Self-Directed RSP’s: A Beginner’s Experience

Let me start off by saying that while I’m not expert, this is actually a good thing for most interested in this topic considering that most of the time, experts are confusing and too detailed in their use of jargon when all people want to do is have a brief layman’s overview (that’s what I’m telling myself anyway). As this blog is in the spirit of helping our members save money in whichever way possible, I thought I would share some of my own findings and experiences.

While my banking relationship with TD has been a pretty decent one for some time (compared to previous experiences), about 2 years ago, I was feeling pressure from friends and family about investing in RRSP’s (but it seems everyone really calls them RSP’s). Since I started a couple of different ones with my bank, these were ‘bank products’. One was a ‘Security GIC’ and the other a ‘Mutual fund’, into which I slit my investment 50/50. After 2 years of investing that money in those accounts, I have earned a profit of 2.8%. Now let’s factor in inflation over 2 years: 2012 was 1.52 and 2011 was 2.91, and unless I’m not doing something right, that totals inflation of 4.43%, which, in effect means I actually relatively lost money, at around the 1.63% mark. This was my math at any rate and it led me to the conclusion that I needed to think of other options.

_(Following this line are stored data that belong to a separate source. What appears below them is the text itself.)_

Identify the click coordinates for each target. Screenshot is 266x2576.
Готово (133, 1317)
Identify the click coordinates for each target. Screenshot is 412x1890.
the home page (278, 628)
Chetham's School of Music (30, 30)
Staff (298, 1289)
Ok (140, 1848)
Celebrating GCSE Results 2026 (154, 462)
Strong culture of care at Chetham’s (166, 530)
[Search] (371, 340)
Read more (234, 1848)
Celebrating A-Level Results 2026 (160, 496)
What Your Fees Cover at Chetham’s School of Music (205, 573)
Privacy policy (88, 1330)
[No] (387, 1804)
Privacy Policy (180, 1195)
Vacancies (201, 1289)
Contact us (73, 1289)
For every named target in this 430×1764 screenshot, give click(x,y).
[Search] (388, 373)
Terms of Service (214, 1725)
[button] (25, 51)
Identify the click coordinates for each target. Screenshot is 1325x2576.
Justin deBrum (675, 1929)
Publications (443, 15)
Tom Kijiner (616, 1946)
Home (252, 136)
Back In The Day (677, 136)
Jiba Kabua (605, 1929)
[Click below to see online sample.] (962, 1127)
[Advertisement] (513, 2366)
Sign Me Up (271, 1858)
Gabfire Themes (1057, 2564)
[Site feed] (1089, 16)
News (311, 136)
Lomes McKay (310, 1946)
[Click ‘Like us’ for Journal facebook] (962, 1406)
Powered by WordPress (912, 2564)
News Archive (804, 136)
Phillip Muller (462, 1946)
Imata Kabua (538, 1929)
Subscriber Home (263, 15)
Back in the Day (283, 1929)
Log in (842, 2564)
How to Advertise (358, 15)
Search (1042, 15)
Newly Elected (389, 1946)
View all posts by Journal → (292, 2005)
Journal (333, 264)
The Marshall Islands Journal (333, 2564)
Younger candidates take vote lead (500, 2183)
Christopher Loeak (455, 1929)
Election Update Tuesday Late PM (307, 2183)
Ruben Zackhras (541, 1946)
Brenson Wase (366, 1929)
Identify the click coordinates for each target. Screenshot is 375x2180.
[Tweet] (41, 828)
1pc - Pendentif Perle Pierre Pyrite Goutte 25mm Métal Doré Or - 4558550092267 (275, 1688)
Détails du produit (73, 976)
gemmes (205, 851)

The Advice from my Accountant

Something I bet most people are unaware of is that banks actually take a handsome cut from most investments placed with them. I have never ever been informed up front about any fees or costs for bank products before, but it sure is in the fine print. According to my accountant, the bank was charging me over 1.5% on the money I was investing with them (the rates were different for each product and there were fixed costs too), and some bankers are paid commission or bonuses as encouragement to get savers to invest their money with their bank’s products. Now for me, most services that offer commission to their employees results in a service that is not in the best interest of the customers. In fact, my accountant recommended that I try my hand at a Self Directed Registered Retirement Savings Plan SDRSP–being pretty tuned in with what’s going on in the world of shopping, he felt I had a general pulse of the market and its influencers.

What is SDRSP?

In essence, you do the work of the banker. Whereas products like mutual funds are managed as a group of assets by a banker, a SDRSP is completely managed by you. So you have the option to buy equity: from stocks and shares to bonds and more. Let’s discuss the options:

The Pros
You have more control over your investments;
The bank does not charge commission;
It can be fun and can teach you valuable financial lessons;
Most Canadian financial institutions have apps and web-banking to facilitate the management of the account, so these can be done from anywhere at any time.

The Cons
Since you are responsible for managing the portfolio, it takes time, effort and there are risks associated;
Sometimes trading can be addictive;
You may not have the knowledge or inclination to run this for yourself;
There are some costs to consider: every transaction you make will come with a price (varies between banks and the amounts in the account), mine is around $30 every time I buy or sell;
Most financial institutions–depending on which province you reside in–will charge between 10%-30% of ‘withholding tax’ when you withdraw money from the account (think of how an employer withholds tax on your behalf to give to the taxman). This is unless the money is withdrawn when it was designed to be (for those times when you are not working, due to sickness or retirement–in other words not earning a paycheck and fall under the taxman’s tax thresholds).

Conclusion

Now, my intention is not to sway anyone in one way or another. It personally opened up my eyes to the world of business and I see the world in a different way now (for good or for bad). But I like being in control, and I enjoy research above all. So I opened and started my own SDRSP about 6 weeks ago and have been lucky (or wise), although the market has been rather buoyant over the last 7 months and this trend has crept into 2013 nicely. I’m currently at around 7% above what I had invested, which is far above that of the rate of inflation. So I have made the decision to give it a year and see if I am still enjoying the process and making more money this way compared to standard bank products. Then if I am still happy, I plan on merging my normal GIC and Mutual funds into my SDRSP.

What about you? Have you thought about setting up SDRSP? How has your experience been so far? I’ll be happy to start a conversation about it.